>> START

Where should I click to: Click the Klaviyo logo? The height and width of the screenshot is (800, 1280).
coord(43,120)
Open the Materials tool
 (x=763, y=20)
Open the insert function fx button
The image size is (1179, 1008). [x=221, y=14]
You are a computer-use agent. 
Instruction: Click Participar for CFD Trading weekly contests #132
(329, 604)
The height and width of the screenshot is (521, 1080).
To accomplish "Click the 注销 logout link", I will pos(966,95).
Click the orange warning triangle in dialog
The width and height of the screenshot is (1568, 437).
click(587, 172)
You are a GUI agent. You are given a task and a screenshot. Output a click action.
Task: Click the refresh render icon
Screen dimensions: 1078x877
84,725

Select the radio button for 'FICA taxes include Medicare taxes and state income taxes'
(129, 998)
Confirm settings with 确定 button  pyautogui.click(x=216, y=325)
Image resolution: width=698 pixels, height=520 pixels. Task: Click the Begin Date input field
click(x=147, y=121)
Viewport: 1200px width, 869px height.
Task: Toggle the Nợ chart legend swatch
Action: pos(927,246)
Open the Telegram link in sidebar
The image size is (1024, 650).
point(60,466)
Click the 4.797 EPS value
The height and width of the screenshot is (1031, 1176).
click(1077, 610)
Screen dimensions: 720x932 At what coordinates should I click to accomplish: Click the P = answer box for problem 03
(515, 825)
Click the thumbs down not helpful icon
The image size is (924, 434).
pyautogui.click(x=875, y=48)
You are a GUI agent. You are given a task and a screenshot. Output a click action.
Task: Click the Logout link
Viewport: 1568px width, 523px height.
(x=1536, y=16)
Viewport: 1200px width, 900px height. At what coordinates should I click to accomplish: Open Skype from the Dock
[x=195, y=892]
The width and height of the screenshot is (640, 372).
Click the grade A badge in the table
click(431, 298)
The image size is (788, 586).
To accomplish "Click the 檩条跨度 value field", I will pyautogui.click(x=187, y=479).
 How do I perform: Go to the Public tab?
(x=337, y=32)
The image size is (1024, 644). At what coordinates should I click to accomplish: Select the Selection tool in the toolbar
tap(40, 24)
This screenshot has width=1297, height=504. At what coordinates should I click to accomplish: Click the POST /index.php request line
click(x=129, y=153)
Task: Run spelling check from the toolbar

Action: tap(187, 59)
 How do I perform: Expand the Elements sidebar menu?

>> END

Rewrite the data between the lines holding "The height and width of the screenshot is (521, 1080)." and "Confirm settings with", inclusive, requests included, and shift every coordinate in the answers by adding -138 to it.

→ TASK SOLUTION:
The height and width of the screenshot is (521, 1080).
To accomplish "Click the 注销 logout link", I will pos(828,-43).
Click the orange warning triangle in dialog
The width and height of the screenshot is (1568, 437).
click(449, 34)
You are a GUI agent. You are given a task and a screenshot. Output a click action.
Task: Click the refresh render icon
Screen dimensions: 1078x877
-54,587

Select the radio button for 'FICA taxes include Medicare taxes and state income taxes'
(-9, 860)
Confirm settings with 确定 button  pyautogui.click(x=78, y=187)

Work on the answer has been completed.